Lololol, I’m hugging you right now.. Truer words not spoken!!

This seems a bit out there too...

I couldn’t find anything on point to the thread other than this and its old..

There were plenty of men who ran aground on others but they were older than this one...

She came from a respected naval family - her father was also a captain and her brother-in-law an Admiral - and she raced up through the ranks. Capt Graf seemed to have the toughness and qualities needed to take her to the very top - brilliant at seamanship, fiercely determined, and a thinker with an outstanding academic record who was at last showing that the US Navy could produce female commanders as good as their male comrades.
As she left harbour in the Mediterranean early in 2003 there was more riding on her shoulders than simply the command of the U.S.S. Winston S Churchill and her crew.

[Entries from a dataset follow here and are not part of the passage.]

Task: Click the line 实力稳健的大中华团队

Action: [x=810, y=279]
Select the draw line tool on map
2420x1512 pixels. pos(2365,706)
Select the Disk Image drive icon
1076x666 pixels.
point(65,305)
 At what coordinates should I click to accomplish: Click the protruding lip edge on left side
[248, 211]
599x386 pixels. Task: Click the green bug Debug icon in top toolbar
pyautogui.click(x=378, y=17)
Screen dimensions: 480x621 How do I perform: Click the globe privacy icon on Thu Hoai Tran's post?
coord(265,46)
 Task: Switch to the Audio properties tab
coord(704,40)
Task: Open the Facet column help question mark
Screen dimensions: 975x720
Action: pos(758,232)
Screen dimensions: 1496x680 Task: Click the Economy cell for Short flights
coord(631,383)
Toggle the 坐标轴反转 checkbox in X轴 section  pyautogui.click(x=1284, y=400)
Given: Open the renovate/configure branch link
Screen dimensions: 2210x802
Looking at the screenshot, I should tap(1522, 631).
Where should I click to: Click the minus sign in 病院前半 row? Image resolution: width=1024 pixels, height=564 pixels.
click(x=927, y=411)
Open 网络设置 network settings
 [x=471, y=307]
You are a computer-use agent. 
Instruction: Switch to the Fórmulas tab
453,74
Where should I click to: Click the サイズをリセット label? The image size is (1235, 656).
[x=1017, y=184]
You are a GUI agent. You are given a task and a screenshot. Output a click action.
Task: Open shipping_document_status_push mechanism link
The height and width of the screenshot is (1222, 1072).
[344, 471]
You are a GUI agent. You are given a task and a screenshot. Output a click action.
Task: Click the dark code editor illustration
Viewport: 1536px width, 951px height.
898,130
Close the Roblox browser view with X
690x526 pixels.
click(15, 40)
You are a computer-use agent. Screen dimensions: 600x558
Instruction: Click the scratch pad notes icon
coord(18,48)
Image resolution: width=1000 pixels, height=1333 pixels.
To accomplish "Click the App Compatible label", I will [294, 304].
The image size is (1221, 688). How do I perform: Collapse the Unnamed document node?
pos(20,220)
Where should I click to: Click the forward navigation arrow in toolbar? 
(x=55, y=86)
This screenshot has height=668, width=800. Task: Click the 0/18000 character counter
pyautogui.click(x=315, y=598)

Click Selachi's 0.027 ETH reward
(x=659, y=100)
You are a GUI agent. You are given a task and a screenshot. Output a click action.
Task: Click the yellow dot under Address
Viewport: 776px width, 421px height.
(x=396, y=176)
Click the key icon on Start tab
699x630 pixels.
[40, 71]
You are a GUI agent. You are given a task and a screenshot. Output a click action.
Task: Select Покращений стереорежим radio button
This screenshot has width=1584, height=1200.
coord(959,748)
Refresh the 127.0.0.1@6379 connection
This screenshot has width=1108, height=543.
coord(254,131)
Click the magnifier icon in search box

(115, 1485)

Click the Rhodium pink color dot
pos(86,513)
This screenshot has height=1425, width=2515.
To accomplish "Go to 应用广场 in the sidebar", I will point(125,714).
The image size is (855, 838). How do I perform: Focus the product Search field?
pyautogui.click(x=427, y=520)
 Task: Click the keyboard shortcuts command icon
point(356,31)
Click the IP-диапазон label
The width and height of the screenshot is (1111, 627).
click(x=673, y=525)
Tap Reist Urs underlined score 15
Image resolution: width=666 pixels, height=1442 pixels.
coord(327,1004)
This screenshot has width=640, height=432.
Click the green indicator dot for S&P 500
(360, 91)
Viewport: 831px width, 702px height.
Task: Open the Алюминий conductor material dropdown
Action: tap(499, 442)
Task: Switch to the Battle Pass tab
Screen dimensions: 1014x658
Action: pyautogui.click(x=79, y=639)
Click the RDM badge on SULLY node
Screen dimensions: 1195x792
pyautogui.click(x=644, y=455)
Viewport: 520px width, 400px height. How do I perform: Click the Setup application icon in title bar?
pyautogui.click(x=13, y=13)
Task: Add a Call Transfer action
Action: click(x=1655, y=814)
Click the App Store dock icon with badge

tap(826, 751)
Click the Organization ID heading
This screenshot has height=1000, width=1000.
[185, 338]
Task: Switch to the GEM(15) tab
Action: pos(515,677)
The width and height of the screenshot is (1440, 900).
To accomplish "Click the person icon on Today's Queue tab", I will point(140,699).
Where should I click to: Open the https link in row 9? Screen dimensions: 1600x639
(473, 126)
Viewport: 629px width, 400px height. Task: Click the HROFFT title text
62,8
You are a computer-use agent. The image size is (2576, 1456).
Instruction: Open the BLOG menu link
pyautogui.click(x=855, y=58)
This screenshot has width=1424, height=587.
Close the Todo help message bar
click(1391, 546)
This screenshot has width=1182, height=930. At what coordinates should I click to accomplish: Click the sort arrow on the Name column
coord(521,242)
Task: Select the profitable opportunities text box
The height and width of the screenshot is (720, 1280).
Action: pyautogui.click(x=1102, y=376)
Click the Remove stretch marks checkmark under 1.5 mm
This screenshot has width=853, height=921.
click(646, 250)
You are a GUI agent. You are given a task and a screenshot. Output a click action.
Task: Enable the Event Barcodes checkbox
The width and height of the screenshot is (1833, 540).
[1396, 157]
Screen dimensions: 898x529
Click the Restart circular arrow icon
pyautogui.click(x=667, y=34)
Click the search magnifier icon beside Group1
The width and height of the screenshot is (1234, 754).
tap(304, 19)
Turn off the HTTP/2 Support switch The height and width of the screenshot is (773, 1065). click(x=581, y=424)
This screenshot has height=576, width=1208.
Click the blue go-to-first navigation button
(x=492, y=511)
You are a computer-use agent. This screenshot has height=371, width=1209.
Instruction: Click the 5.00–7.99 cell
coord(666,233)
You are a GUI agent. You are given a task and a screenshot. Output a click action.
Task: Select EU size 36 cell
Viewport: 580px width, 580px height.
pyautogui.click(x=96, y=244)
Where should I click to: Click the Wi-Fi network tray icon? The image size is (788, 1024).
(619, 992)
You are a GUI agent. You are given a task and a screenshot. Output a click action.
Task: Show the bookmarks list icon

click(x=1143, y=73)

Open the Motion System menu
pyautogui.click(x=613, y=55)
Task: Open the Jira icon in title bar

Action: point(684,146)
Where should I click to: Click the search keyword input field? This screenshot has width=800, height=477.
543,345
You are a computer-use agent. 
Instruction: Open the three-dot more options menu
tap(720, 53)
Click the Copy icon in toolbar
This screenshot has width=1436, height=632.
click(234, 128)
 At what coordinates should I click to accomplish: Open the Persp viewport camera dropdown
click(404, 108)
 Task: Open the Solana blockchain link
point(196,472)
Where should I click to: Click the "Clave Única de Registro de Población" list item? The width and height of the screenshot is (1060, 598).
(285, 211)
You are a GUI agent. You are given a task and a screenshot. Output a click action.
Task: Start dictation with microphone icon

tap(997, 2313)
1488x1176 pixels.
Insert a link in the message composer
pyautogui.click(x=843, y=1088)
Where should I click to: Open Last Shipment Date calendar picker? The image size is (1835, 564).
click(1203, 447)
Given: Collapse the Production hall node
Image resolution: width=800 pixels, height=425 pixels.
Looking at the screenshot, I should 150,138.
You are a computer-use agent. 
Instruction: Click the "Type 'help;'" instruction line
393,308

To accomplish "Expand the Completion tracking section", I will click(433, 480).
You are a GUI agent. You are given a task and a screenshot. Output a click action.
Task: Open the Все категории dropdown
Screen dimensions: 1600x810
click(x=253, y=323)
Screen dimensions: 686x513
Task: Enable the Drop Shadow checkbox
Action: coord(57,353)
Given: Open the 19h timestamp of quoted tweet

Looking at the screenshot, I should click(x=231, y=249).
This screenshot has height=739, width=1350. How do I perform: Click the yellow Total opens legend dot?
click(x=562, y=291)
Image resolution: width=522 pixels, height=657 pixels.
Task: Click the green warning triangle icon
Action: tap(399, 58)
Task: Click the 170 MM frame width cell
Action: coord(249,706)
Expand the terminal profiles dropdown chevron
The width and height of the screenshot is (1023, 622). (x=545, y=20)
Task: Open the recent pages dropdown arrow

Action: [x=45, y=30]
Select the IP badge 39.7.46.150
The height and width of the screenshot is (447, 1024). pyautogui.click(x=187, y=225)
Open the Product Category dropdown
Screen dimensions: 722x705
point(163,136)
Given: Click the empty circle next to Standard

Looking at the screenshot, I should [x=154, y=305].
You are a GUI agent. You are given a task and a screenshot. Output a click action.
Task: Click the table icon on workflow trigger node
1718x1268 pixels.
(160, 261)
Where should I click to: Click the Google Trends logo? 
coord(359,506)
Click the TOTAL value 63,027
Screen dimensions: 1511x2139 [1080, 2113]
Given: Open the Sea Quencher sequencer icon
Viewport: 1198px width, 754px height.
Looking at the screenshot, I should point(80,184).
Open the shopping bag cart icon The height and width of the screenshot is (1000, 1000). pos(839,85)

She was a role model, opening the Navy's higher echelons to female officers, and helping to make up for a history of sexual and g****r problems such as the Tailhook scandal in 1991 when aviators assaulted dozens of women.
But today her career is in tatters. Capt Graf was relieved of her command after a top-level Navy investigation found that she had subjected her own crew to "cruelty and maltreatment". It found that she unleashed expletive-ridden tirades that demeaned and humiliated crew members - men as well as women - and she earnt a reputation as a captain who was feared, not respected.
Her crew gave her nicknames intended to sum up the malice and spite they thought she felt for them - the Sea Witch, Horrible Holly, and Miss Bligh, in a reference to the tyrannical captain of HMS Bounty who caused the most famous mutiny in the Royal Navy's history in 1789.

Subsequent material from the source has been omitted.